## [INSTRUCTION]
Print every line of the items below, from the one containing "The width and" down to the one containing "coord(787,21)", both included, and leave the pictures out.

## [DATA IN THIS EXERCISE]

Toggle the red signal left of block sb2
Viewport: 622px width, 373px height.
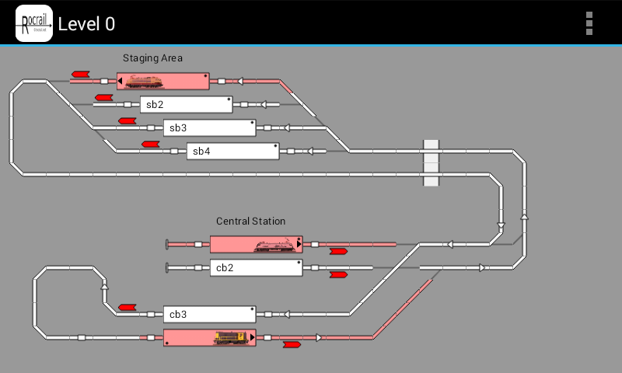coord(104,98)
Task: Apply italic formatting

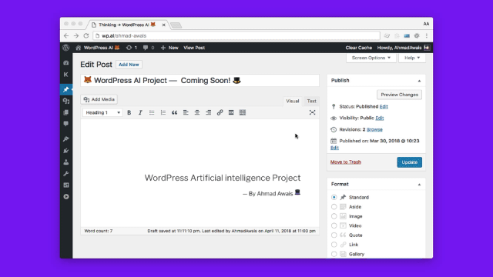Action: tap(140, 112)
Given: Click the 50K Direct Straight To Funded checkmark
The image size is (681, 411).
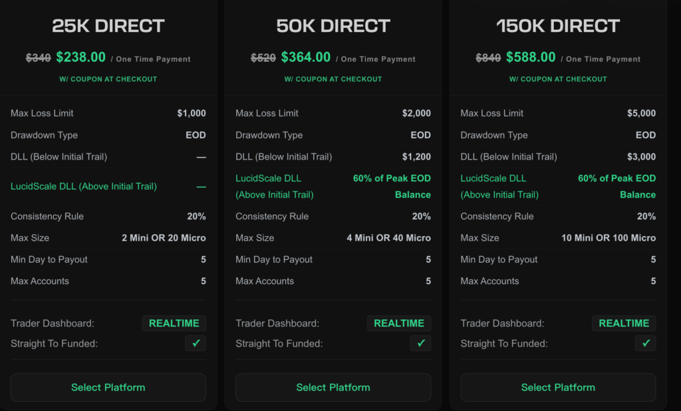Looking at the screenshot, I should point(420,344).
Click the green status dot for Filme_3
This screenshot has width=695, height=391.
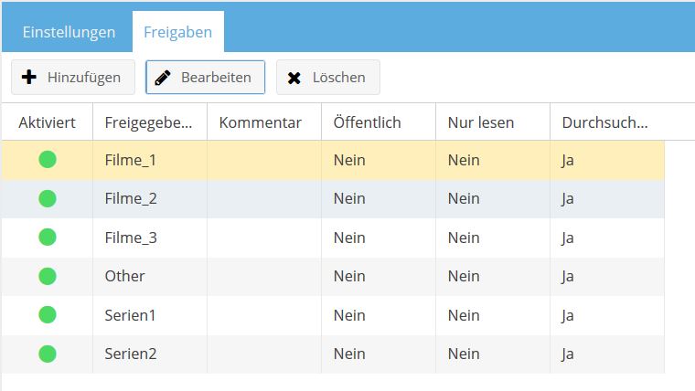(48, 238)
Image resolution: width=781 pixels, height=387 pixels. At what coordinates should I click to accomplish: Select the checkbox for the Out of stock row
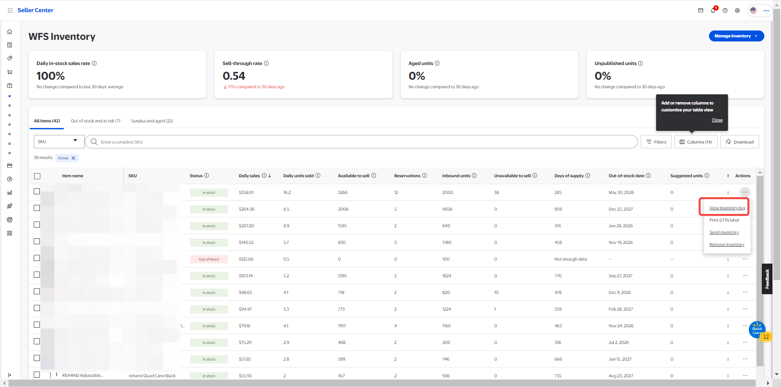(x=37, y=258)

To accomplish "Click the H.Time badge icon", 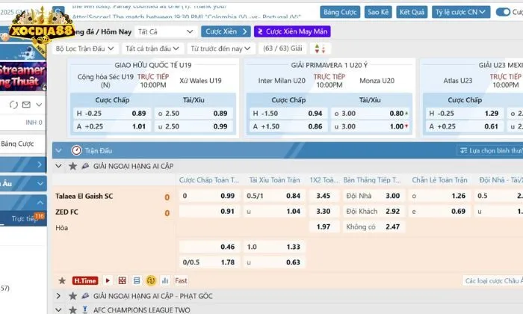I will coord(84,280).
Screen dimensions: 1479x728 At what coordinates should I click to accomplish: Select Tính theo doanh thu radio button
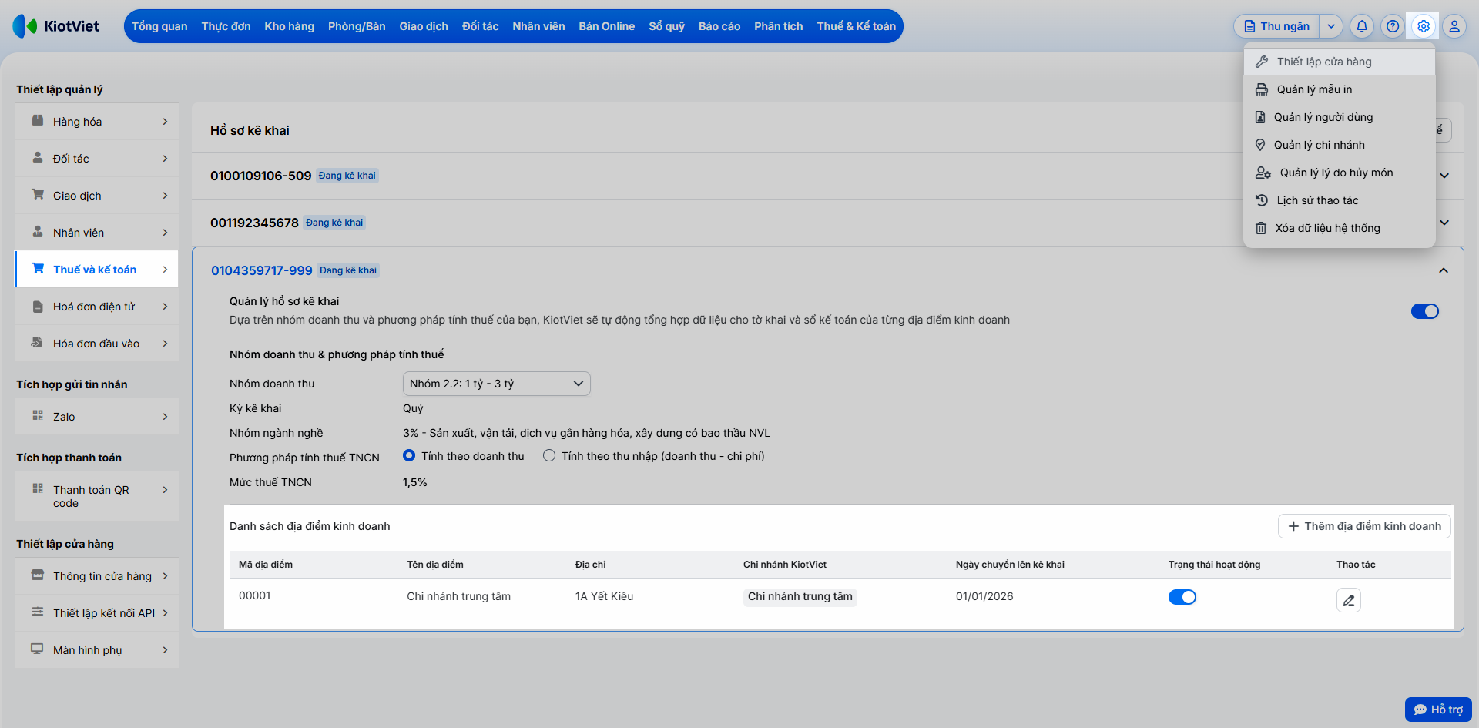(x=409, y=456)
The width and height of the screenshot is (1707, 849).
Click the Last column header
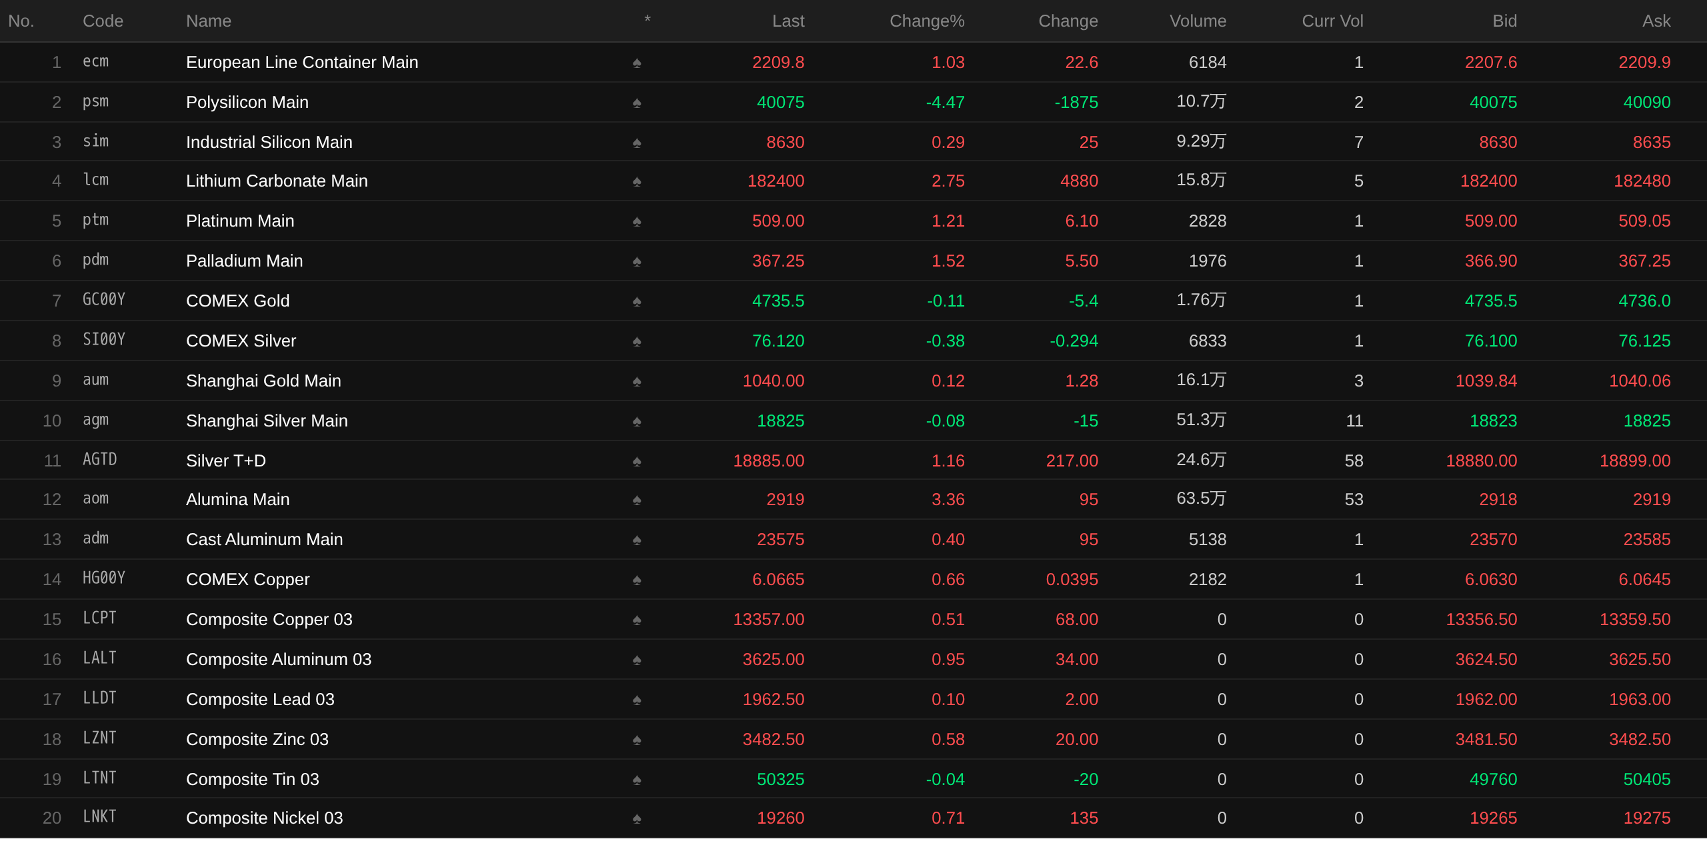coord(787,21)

* * *

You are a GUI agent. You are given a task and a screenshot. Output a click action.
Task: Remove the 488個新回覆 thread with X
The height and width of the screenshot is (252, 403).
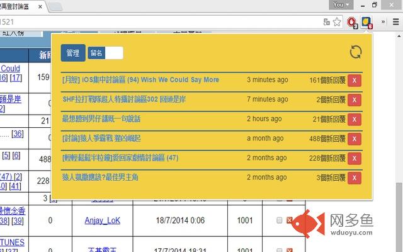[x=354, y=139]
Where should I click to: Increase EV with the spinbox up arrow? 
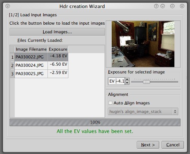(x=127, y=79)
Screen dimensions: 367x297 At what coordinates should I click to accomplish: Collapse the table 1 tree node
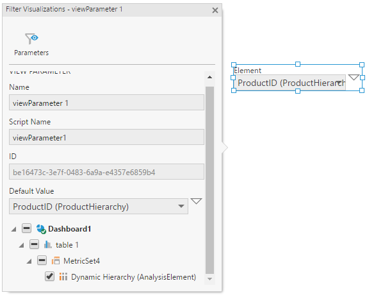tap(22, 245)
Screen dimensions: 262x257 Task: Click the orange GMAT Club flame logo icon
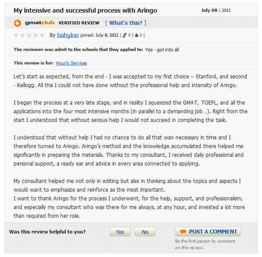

## [PROBLEM SOLUTION]
The width and height of the screenshot is (1707, 849).
Click the Last column header
coord(787,21)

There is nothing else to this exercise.